Unsere Erkenntnisse stellen mindestens zwei verbreitete Annahmen in Frage, die in den Debatten zu den beiden Abstimmungen über das CO2-Gesetz (2021) und das Klimaschutz- und Innovationsgesetz (2023) prominent vertreten wurden.
Kein Stadt-Land-Graben und Autofahren für alle
Erstens wird die stärkere Skepsis der ländlichen Bevölkerung gegenüber den beiden Klima-Vorlagen oft als Ausdruck eines fundamentalen klimapolitischen Stadt-Land-Grabens gedeutet. Ich halte diese Annahme für fraglich.
Denn die für den Klimaschutz nötigen Verhaltensänderungen sind durchs Band in allen Regionen der Schweiz erheblich. Unsere Daten zeigen zum Beispiel, dass, im Gegensatz zum gängigen Stereotyp, die städtische Bevölkerung nicht weniger wie oft angenommen, sondern sogar etwas mehr CO2 verursacht als die Landbevölkerung: Städter fahren zwar mehr Velo und weniger Auto, sie fliegen aber mehr, während Menschen auf dem Land zwar mehr Auto fahren, aber weniger fliegen.
Der Wohnort als solches hat also kaum einen Einfluss auf den CO2-Fussabdruck und die Kostenfolgen der Klimapolitik. Die teilweise stärkere Opposition auf dem Land beruht meiner Ansicht nach eher auf ideologisch verzerrten Wahrnehmungen der Klimaschutzkosten und nicht darauf, dass die Landbevölkerung weniger umweltfreundlich denkt und handelt (siehe dazu auch diesen Blogbeitrag).

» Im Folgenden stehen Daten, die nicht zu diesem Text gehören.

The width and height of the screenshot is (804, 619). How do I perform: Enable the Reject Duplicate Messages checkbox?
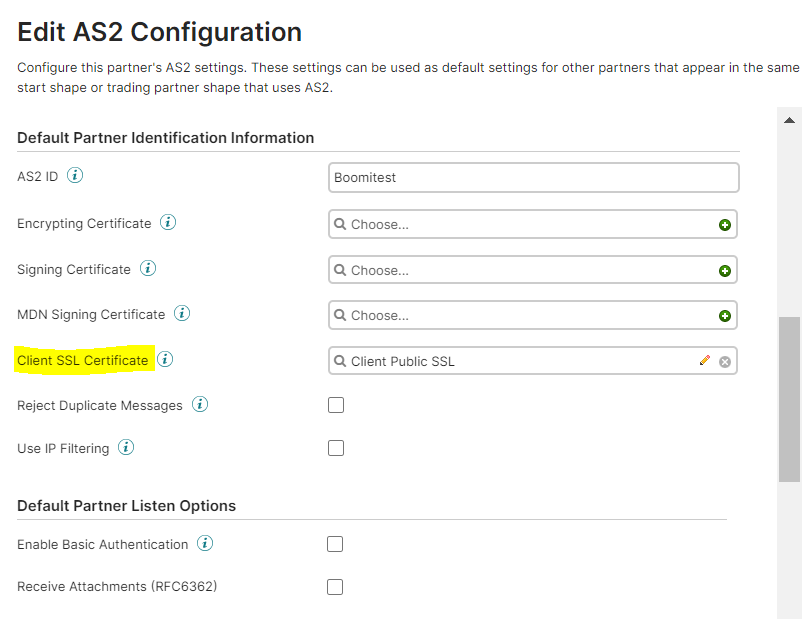tap(335, 404)
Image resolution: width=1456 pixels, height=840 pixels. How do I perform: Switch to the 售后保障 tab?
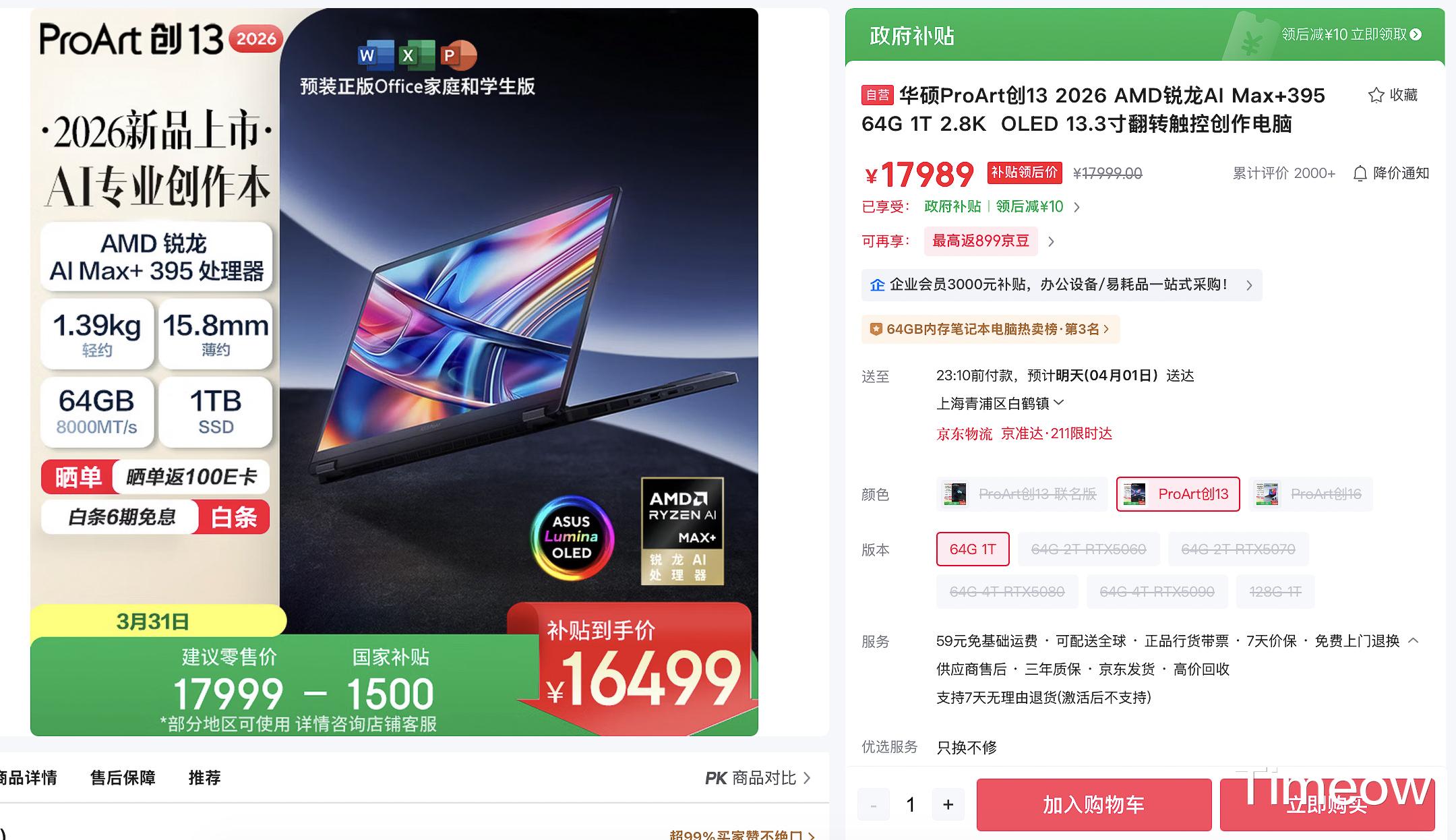pos(123,778)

Zweitens heisst es oft, dass Klimapolitik ärmeren Leuten mehr schadet. Das suggerierte auch die gegnerische Plakatkampagne «Autofahren nur für Reiche?» beim Referendum von 2021. Diese Annahme passt nur schwerlich zu unserem Befund, dass Leute mit hohen Einkommen einen viel grösseren CO2-Fussabdruck aufweisen und damit auch viel stärker von der Klimapolitik betroffen sind.